### DOCUMENT TEXT
-*-
Open Source Licensing = Confusion

Confusion surrounds compliance with open source licensing. Reactions vary from rigorous compliance to adopting a hands-off approach especially when the open source license at issue is the General Public License (GPL) or a GPL derivative. These licenses popularized the concept of copyleft, which leverages copyright law (providing, in the United States, statutory damages and injunctive relief for infringement of a registered copyright), to promote their philosophy of “freeing” code from intellectual property restrictions. Even more confusing to those analyzing issues with code covered by open source licenses is the right to make derivative works. Derivative works can be confusing enough with more traditional art forms but become even more difficult to apply when the subject matter involves computer code. For example, let’s say that Company X wishes to utilize a package, licensed under the GPL, with its proprietary codebase. But, Company X doesn’t want to trigger the requirement that it open up its proprietary code upon distribution. How does one interpret the concept of a derivative work or a work “based on” code covered by a GPL license?

Sockets …a Possible Answer

The Free Software Foundation (FSF) permits aggregation (separate programs distributed on the same media) but proposes that more intimate forms of combination (e.g., running via the same executable file or linked and running in the same address space) between two programs may result in a derivative work.ii But, partially due to the vast array of possibilities when architecting a computer solution, FSF is less certain when it comes to the use of sockets:

By contrast, pipes, sockets and command-line arguments are communication mechanisms normally used between two separate programs. So when they are used for communication, the modules normally are separate programs. But if the semantics of the communication are intimate enough, exchanging complex internal data structures, that too could be a basis to consider the two parts as combined into a larger program. iii

Thus, some conventions have developed based on the concept of utilizing two source programs, one of which is licensed under the GPL.iv

  • If the two sources are compiled and statically linked, the resulting executable is a single machine code combination of those two sources. This is considered a derivative work.
-*-
### SET PROBLEM
Retype the section of the open source licensing text that opens with the words "By contrast, pipes, sockets" and closes with "considered a derivative work.", keeping every word and punctuation mark unchanged.

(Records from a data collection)
-*-
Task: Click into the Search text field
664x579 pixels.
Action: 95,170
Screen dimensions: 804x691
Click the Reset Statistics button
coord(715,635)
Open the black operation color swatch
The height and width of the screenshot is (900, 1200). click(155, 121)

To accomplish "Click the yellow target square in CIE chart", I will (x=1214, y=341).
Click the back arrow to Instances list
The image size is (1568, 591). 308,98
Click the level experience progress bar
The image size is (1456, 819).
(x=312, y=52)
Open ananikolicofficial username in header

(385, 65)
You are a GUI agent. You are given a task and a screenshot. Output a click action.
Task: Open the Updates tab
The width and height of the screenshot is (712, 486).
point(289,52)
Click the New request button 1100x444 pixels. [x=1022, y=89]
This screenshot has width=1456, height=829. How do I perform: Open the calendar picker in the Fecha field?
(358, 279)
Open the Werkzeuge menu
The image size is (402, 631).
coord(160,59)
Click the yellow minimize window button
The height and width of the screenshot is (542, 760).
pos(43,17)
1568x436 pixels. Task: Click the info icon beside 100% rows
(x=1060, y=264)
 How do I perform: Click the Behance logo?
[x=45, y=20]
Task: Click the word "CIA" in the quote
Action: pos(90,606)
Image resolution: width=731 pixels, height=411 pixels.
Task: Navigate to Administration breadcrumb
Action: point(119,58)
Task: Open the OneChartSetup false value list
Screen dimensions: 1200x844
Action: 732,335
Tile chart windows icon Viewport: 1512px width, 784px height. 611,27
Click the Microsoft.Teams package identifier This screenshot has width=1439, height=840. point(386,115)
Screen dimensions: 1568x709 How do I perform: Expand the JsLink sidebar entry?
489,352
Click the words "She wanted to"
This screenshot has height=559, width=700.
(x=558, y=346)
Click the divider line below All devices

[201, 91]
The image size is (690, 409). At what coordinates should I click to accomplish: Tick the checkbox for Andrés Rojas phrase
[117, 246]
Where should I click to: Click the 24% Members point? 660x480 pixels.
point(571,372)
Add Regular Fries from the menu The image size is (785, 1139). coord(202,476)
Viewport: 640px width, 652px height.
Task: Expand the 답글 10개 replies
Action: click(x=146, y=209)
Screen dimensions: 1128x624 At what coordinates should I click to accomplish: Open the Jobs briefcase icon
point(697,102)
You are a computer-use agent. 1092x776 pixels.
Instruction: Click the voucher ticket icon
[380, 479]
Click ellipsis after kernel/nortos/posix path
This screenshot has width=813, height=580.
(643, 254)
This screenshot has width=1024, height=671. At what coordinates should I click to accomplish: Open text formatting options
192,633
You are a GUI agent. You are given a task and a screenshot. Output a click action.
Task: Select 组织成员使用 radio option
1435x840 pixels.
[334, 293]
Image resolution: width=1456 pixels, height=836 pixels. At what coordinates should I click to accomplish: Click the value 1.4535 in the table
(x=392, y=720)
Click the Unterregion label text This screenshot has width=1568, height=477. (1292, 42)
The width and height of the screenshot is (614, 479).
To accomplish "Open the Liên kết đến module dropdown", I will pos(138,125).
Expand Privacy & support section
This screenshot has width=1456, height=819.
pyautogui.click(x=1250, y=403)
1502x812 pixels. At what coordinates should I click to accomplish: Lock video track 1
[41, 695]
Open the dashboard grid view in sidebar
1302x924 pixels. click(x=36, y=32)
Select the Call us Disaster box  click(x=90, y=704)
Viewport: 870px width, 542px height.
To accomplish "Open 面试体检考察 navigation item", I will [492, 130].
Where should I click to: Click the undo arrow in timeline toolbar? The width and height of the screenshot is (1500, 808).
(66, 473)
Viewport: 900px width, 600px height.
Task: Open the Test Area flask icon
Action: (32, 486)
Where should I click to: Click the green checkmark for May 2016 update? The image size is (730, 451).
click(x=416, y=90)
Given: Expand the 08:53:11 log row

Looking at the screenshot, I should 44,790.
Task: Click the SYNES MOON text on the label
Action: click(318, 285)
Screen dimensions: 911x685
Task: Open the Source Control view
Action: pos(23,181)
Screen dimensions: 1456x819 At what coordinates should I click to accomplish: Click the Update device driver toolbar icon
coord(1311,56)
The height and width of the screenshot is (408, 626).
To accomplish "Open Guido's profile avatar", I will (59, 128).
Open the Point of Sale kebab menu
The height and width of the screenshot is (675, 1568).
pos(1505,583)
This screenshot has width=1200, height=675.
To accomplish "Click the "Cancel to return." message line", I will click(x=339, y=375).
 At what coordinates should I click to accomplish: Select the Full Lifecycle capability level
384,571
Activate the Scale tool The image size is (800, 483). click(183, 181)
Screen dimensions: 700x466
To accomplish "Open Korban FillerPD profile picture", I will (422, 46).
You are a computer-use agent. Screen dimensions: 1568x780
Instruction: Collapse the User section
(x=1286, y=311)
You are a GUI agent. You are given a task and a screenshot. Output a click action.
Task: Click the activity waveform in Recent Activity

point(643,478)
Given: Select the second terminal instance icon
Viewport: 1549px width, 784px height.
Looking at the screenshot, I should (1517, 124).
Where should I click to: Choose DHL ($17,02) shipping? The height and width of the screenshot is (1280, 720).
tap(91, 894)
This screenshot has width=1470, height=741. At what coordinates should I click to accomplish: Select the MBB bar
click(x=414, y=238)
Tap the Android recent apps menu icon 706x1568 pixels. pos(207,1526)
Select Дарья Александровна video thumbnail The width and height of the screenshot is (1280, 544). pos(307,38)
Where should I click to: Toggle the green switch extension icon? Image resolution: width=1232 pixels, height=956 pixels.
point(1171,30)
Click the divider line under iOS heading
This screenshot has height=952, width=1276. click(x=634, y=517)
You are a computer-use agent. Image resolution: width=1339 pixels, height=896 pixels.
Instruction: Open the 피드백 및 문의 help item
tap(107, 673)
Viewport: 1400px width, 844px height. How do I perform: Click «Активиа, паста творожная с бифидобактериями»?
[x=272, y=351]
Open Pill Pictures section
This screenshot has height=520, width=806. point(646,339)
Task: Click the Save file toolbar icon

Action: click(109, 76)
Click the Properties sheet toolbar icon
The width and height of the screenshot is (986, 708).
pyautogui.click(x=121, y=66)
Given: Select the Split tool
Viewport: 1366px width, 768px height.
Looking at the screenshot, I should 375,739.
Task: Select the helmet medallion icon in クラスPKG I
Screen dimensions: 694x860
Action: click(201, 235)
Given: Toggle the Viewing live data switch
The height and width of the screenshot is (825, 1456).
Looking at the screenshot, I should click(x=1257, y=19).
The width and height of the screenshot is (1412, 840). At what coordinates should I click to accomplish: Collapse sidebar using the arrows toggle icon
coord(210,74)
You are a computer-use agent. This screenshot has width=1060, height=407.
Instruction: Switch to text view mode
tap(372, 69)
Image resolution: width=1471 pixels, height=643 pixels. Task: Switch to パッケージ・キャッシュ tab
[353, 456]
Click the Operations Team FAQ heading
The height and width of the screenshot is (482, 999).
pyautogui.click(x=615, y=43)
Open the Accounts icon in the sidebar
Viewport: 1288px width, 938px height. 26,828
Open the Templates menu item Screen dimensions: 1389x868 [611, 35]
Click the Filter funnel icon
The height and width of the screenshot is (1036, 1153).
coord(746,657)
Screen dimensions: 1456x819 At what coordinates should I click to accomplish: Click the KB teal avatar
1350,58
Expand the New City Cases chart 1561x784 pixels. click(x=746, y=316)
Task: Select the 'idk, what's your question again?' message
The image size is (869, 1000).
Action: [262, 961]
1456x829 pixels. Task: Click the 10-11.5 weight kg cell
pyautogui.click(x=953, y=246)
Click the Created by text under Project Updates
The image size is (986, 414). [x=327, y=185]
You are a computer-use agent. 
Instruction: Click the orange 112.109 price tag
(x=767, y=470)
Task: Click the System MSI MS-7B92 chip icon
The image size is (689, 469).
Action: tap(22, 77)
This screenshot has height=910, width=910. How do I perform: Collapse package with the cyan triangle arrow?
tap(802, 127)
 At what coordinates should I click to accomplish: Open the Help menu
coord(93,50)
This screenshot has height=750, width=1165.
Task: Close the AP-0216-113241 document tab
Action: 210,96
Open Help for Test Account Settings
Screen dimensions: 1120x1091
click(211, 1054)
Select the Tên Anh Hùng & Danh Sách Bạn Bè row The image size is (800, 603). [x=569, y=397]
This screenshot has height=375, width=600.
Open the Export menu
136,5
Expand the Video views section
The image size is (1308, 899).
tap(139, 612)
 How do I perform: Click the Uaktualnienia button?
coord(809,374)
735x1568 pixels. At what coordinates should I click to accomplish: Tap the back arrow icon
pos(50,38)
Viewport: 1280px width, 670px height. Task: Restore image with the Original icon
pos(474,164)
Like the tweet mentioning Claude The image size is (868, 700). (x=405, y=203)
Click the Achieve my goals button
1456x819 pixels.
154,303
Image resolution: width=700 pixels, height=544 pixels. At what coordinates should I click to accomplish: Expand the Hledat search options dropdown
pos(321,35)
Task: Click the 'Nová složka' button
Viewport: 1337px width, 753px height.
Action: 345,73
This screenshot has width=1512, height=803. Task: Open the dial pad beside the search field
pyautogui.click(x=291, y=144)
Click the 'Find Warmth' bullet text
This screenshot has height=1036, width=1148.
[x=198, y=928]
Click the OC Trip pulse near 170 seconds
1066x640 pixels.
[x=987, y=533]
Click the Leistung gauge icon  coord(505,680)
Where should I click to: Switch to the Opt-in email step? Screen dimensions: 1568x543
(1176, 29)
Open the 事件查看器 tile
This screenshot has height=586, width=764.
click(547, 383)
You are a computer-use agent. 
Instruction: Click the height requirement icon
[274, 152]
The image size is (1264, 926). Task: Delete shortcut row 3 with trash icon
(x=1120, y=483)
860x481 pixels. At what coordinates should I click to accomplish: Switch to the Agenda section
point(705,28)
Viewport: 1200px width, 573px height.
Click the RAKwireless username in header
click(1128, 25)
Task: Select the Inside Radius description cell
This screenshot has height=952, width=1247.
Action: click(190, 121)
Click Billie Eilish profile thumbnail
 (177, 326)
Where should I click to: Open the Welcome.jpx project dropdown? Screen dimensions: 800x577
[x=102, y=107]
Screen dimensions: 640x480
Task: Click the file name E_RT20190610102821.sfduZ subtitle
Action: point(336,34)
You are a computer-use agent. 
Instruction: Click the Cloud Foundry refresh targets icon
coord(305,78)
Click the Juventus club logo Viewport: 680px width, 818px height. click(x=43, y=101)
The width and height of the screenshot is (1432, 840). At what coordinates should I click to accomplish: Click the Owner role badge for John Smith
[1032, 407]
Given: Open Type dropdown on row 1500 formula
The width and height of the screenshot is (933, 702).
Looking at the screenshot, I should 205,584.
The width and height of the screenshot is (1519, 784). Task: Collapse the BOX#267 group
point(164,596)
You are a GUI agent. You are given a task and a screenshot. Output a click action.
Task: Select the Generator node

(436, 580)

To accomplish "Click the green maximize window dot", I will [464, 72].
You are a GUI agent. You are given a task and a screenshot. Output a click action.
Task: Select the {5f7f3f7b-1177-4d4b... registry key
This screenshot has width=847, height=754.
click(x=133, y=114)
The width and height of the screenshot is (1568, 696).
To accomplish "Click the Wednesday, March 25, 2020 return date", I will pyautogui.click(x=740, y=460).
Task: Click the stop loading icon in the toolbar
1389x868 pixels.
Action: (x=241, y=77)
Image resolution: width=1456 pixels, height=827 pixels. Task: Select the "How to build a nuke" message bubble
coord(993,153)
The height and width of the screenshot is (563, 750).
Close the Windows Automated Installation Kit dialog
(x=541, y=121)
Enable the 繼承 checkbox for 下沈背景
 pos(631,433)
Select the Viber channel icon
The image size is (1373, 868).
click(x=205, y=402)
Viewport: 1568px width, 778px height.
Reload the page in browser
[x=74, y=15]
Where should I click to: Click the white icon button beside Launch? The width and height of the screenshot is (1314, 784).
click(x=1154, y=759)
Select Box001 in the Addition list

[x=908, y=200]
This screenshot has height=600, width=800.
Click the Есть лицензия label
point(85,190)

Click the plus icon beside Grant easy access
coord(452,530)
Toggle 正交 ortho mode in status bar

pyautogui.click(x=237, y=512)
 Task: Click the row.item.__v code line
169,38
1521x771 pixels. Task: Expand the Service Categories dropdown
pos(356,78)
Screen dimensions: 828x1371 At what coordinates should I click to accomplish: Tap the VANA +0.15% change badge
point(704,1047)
-*-
### REPLY
By contrast, pipes, sockets and command-line arguments are communication mechanisms normally used between two separate programs. So when they are used for communication, the modules normally are separate programs. But if the semantics of the communication are intimate enough, exchanging complex internal data structures, that too could be a basis to consider the two parts as combined into a larger program. iii

Thus, some conventions have developed based on the concept of utilizing two source programs, one of which is licensed under the GPL.iv

  • If the two sources are compiled and statically linked, the resulting executable is a single machine code combination of those two sources. This is considered a derivative work.